PROVIDED PASSAGE start
Yes, this is a “bad” movie, but it’s not trying to be great. Some of the performers (especially Geoff Ward as the cowardly jock) really give it their all – nobody is obviously winking at the camera and trying to pass this off as a parody. The CGI shark effects are decent, and they even invested in two big foam heads for close up kill shots.

You could probably spend a day breaking down all the continuity errors in the climactic sequence alone. Just to name one: the shark gets its right head blown off, but in some shots it’s missing the left and in some it’s just a regular one-headed shark. Still, it’s enjoyable watching the ever-diminishing cast get picked off one by one (“Yes, it finally killed the bitchy blonde girl! Oh no, it killed the jive-talking black girl!”).

One last thing I thought was interesting – the “Chekhov’s Gun” principle doesn’t apply to this movie. The sextant is introduced in the first few minutes, and some of the students scoff at such an elementary navigation device (“Don’t we have GPS?”). You’d think someone would have to use it later on, maybe to navigate back home… but no, it’s never mentioned again. In another scene, one student finds a revolver in an abandoned shack. You’d assume this would be used to dramatic effect in the third act… but nope, the character fires the gun at the shark (uselessly) and gets eaten anyway.

Alright, I didn’t say it was that interesting. Just… kinda interesting.

SHARK WEEK – 9/24/14

Shark Week Poster2012 – Strangers find themselves isolated by a wealthy madman on his island compound, where they’re forced into a horrifying gauntlet of deadly sharks.

Say what you will about Shark Week (and let’s face it, not a whole lot of people are saying much of anything about it), but it wastes no time getting to the action. The first scene is a guy all chained up by a pool, yelling things that nobody would actually say, like: “Show yourself!” Our villain, Tiburon, looks like the Most Interesting Man in the World after a week-long bender. The guy declares that he will “die like a man” and then jumps into the pool, where he is devoured by a truly horrendous CGI shark. “Not very manly,” Tiburon mocks. It’s not that good of a zinger.

I never appear in movies. But when I do, I appear in the worst ones possible.

I never appear in movies. But when I do, I appear in the worst ones possible.

Turns out that Tiburon is a major drug kingpin whose son was killed in a bust gone wrong. He kidnaps eight people who were somehow involved in his son’s death, has them brought to his island, and tells them that they will be participating in “a game of life and death” (“Do you always drug and shackle your guests?” one demands). Tiburon quickly proves himself to be a villain of the most amazing variety, going on long quasi-philosophical rants about sharks while twisting his face around like he’s so high he can barely see. Here are his eight victims, introduced on-screen via little freeze-frame computer profiles. See if you can guess who survives!
PROVIDED PASSAGE end
DATASET RECORDS start
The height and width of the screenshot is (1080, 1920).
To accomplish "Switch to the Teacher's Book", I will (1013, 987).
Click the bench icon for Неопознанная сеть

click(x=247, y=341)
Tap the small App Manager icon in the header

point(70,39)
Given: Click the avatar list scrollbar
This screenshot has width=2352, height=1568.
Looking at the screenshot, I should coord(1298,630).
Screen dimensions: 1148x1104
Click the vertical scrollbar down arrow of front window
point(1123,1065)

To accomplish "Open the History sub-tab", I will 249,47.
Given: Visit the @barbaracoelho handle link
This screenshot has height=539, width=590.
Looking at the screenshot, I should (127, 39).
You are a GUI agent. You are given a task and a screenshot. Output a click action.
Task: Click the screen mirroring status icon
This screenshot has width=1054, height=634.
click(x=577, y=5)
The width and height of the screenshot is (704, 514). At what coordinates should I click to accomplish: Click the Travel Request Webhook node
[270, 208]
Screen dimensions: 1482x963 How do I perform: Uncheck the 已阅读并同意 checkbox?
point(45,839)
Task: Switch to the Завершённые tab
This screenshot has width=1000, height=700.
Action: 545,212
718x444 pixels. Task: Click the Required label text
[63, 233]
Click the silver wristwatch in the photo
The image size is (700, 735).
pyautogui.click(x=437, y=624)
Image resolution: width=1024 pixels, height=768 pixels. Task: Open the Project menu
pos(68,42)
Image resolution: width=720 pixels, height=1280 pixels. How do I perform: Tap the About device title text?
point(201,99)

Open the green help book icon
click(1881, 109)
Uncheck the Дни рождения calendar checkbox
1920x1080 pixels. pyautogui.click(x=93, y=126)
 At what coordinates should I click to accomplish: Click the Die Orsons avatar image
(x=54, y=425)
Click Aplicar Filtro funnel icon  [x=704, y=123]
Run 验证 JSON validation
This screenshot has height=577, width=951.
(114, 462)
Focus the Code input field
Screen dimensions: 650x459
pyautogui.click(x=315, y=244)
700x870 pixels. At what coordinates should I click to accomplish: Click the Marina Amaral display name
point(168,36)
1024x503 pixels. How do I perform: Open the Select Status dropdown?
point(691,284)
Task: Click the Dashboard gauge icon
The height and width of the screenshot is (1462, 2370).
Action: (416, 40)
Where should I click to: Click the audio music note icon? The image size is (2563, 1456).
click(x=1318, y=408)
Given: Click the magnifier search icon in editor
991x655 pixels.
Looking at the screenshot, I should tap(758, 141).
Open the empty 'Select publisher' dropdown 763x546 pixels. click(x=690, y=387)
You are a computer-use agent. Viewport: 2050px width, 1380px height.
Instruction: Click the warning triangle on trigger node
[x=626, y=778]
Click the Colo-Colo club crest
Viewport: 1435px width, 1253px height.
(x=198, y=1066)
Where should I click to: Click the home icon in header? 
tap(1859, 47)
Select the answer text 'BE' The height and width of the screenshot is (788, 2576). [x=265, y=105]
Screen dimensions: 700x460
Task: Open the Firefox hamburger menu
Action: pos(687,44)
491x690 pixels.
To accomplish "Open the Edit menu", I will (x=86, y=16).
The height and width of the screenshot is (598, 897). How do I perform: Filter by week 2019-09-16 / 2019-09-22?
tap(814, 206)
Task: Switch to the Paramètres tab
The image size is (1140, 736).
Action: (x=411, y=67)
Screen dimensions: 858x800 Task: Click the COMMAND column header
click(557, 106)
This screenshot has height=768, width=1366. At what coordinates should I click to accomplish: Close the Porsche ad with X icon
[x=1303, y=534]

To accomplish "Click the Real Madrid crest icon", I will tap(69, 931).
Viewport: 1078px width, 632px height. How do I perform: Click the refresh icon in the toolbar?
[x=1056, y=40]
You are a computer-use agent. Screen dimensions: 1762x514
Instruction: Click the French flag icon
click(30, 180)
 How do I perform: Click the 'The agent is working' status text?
DATASET RECORDS end
## EXERCISES
**a)** According to the shark movie review, which performer plays the cowardly jock?
**b)** Resume the shark movie review, picking up after its last sentence.
The material has no part in this exercise.

## RESPONSES TO THE EXERCISE
**a)** Geoff Ward plays the cowardly jock.

**b)**
Bart Harris* – federal prosecutor and designated asshole

Layla Valesques – junkie and overall unattractive female

Peter Arnarson – paramedic and campy gay character

Frankie de Vicchi – drug dealer described as “Ethnicity: Sicilian”

Francine Elliot – judge and middle-aged blonde

Roger Marshall – killed immediately, not important

Cal Wilson – cop and Vin Diesel look-alike

Reagan Wakefield – reporter and young brunette

*The character is listed in the credits as “Holt,” played by actor Bart Baggett, so I’ll refer to him that way

Roger protests his innocence and gets shoved into the pool, where at least a dozen sharks of wildly varying size completely devour him. Completely, as in they even seem to consume his bones and blood. Tiburon lauds the advanced nature of sharks; one character retorts, “They’re just garbage cans of the sea!” I admire that kind of pointless gumption. Some madman declares I’m going to have to face a different shark each day? “Yeah, well sharks suck!”

Tiburon intends to force his victims through the aforementioned shark gauntlet – as Francine puts it, “We’re pawns in this psycho’s game!” The dialog is a true joy to experience – like when Vin Diesel finds a key around one shark’s neck and yells, “I got the key!” Another character observes, “I think he’s got the key!”

The plot sort of drones on from there. One thing you’ll never get tired of are the endless cave scenes – apparently this island is filled with underground lakes, and in each of those lakes dwells a certain kind of shark. Observing the characters via camera and mocking them via microphone, Tiburon notes that most shark attacks occur in three feet of water because “that’s where the food is.” He then tells them that they are, at this very moment, standing in exactly three feet of water! BWAH HA HA HAAAA! As though the water level acts as a magical lure to sharks.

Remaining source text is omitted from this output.